But the reality is, the down-ballot elections are just as important, yet voters have almost zero knowledge of not just the candidates’ stances, but even who they are.

Never was that more evident than in Hancock County, Indiana , where the populace elected a guy who is on house arrest while awaiting trial for a felony sexual assault charge in Nevada.

How does this happen? Very simply put, voter ignorance.

There are 65,292 registered voters in Hancock County, which is most of the voting-age population. Of those, more than two-thirds cast ballots in the election. And enough of them cast votes to elect John Jessup to a county council seat, despite the whole house arrest thing.

We pay attention to the top of the ticket. We maybe pay attention to who’s running for governor. Beyond that, most voters just decide “who’s on the same team as my preferred candidate” and vote for that party all the way down the ballot. It’s that kind of tribalism George Washington warned us about, and my friend Andrew Horning has been railing against for years.

They have no idea who the down-ballot candidates are. They just know “Trump’s a Republican, so I’m going to vote for all the Republicans,” or “Harris is a Democrat, so I’m going to vote for all the Democrats.”

And in Hancock County, where Trump carried 65% of the vote and Republicans have won every single countywide office — except one — in a quarter-century, that’s almost invariably the former.

Character doesn’t matter. Appeal to voters doesn’t matter. The candidates’ actual stances on policy don’t matter — and the Republican candidates actively avoided allowing voters to hear them, as they refused en masse to show up at any debates or candidate forums. And voters still rewarded them by electing them.

The only thing that matters is tribal affiliation.

But this was avoidable. The county GOP that has an iron grip on local governance didn’t go out of its way to denounce Jessup — after all, if he’s elected and resigns, they get to caucus and pick his replacement among the party insiders and cronies. While they didn’t include them in their advertising, by avoiding doing any neutral forums or appearances, the other candidates avoided facing questions about and bringing light to Jessup’s foibles.

But that still probably wouldn’t matter, because of one reason.

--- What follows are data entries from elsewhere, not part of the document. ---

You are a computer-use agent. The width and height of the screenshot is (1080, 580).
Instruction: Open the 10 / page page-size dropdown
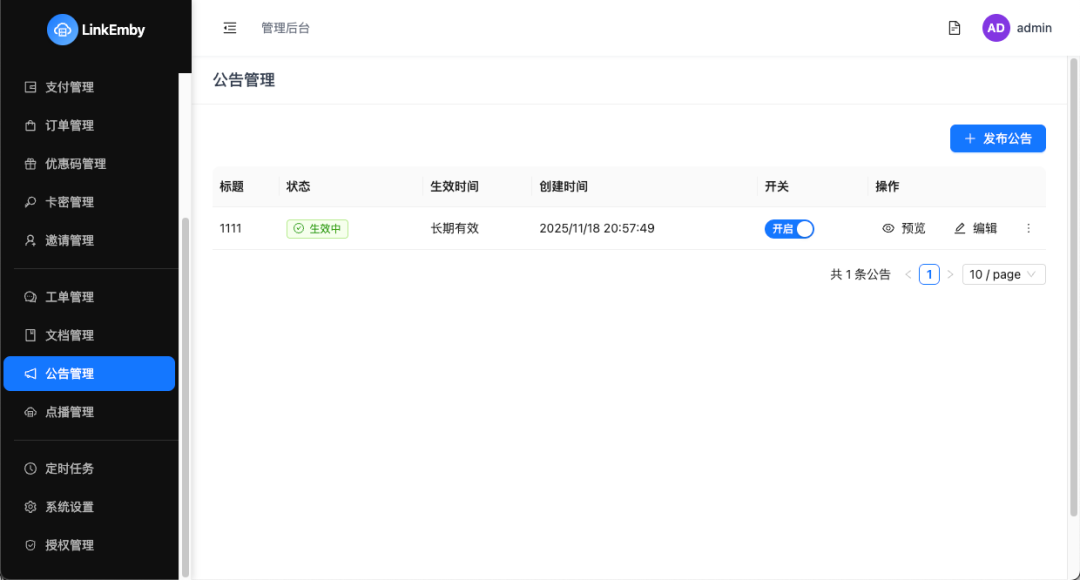pos(1003,273)
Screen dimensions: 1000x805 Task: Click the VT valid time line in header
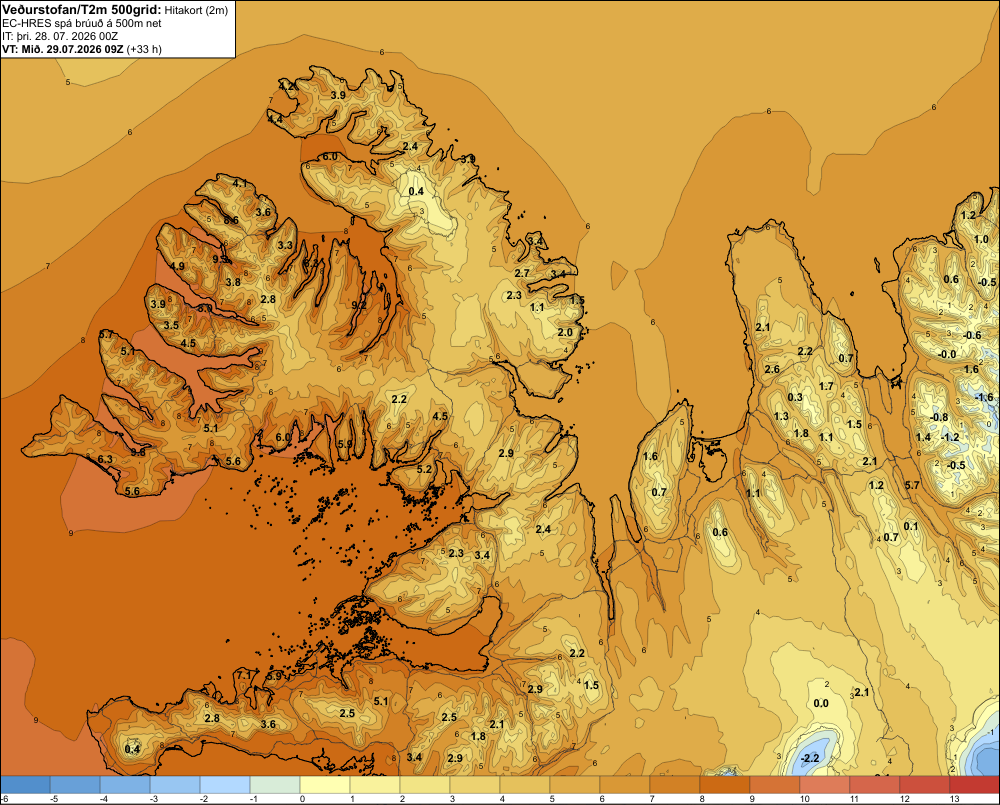[x=82, y=49]
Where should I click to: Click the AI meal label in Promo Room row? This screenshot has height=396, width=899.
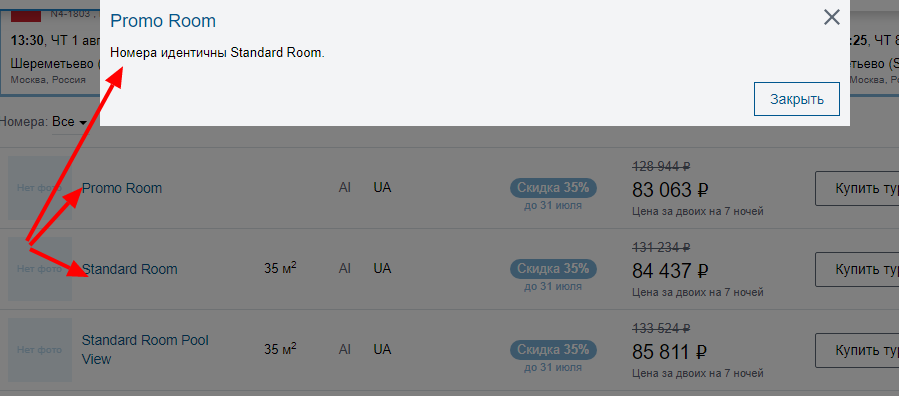tap(345, 187)
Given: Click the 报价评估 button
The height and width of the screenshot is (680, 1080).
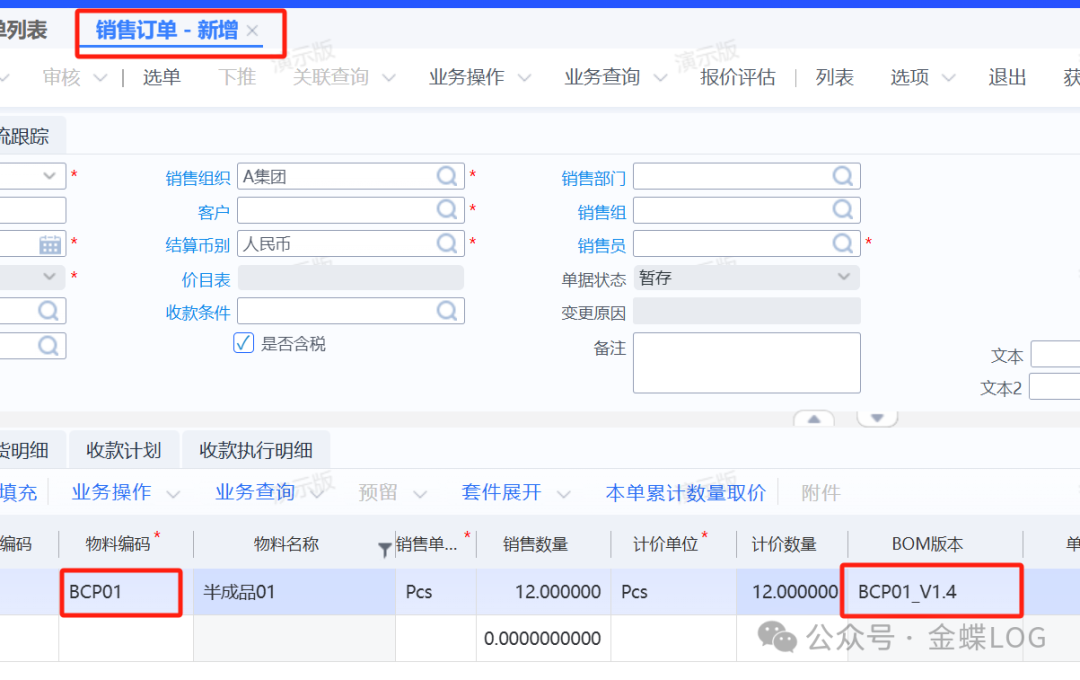Looking at the screenshot, I should [738, 77].
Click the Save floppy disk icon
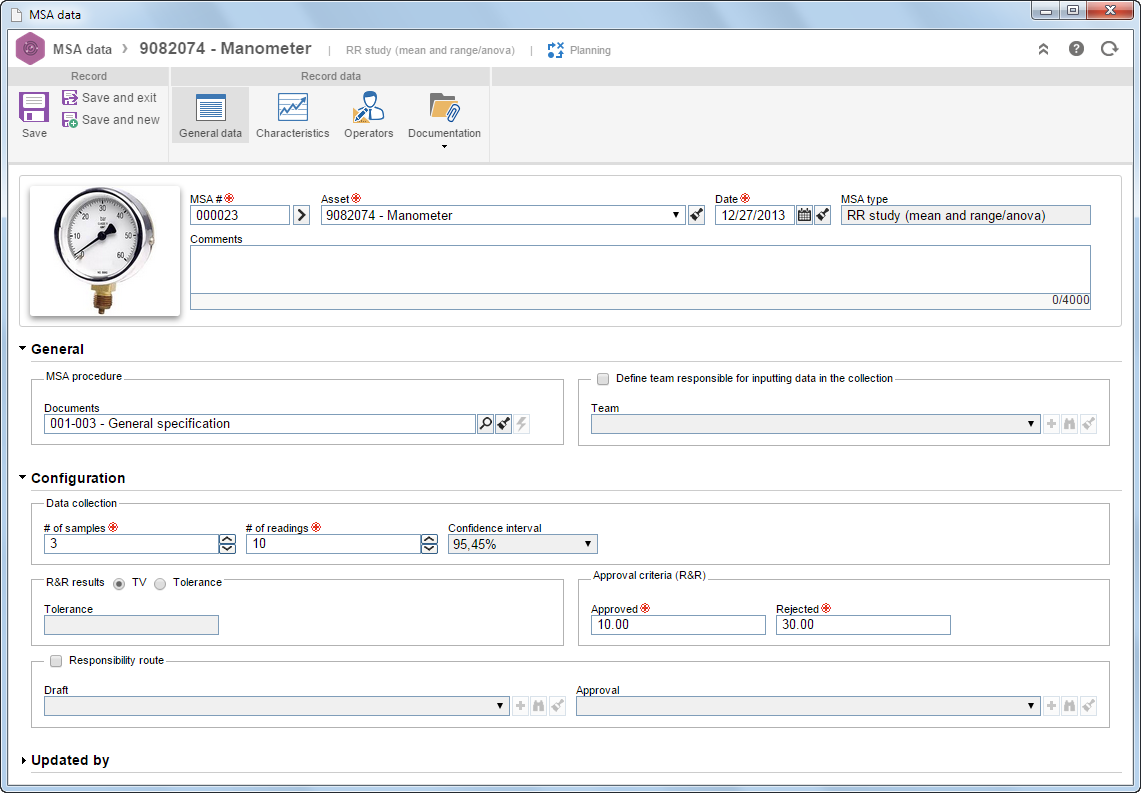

Voters don’t pay attention to local politics, even though local decisions affect their lives far more than anything that happens in Washington. It’s not Donald Trump that’s voting to give a tax abatement to the gigantic warehouse down the street, or to rezone a property to build a steel mill downwind of your property. It’s the local government.

And while people in Hancock County loudly and resoundingly complain about those tax abatements for speculative warehouses, they continue to vote in the same people who keep approving them, because of tribal affiliation. For example, the one candidate who made ending tax abatements a central part of his platform, Luke Lomax, finished seventh in a seven-person race. But Lomax is also a Libertarian, who isn’t going to draw the votes from ill-informed red and blue voters.

Voters had every opportunity to know about Jessup’s foibles. The local newspaper covered his arrest, extradition to Nevada and trial, house arrest and another harrassment and sexual discrimination claim from a female law enforcement officer. Not only that, but there were also questions about his relationship with a construction company seeking business from the county from two years before.

Long story short, anyone who has been paying attention should not have voted for this person under any circumstance.

But they weren’t paying attention, because being informed has a cost. There is a cost in taking enough time to pay attention and often a cost in subscribing to the local newspaper (however, this was also covered by local TV stations and their websites, which are free), and many people are simply not willing to incur either of those costs.

Public choice economists refer to this phenomenon “rational voter ignorance,” in that voters are simply not going to take the time or expense to be informed, so they either make uninformed decisions or no decision, and often thus end up voting for policies or politicians that are actually harmful to them. In a presidential election year, that often favors down-ballot candidates from the voters’ favored party, as more of the less-informed voters vote.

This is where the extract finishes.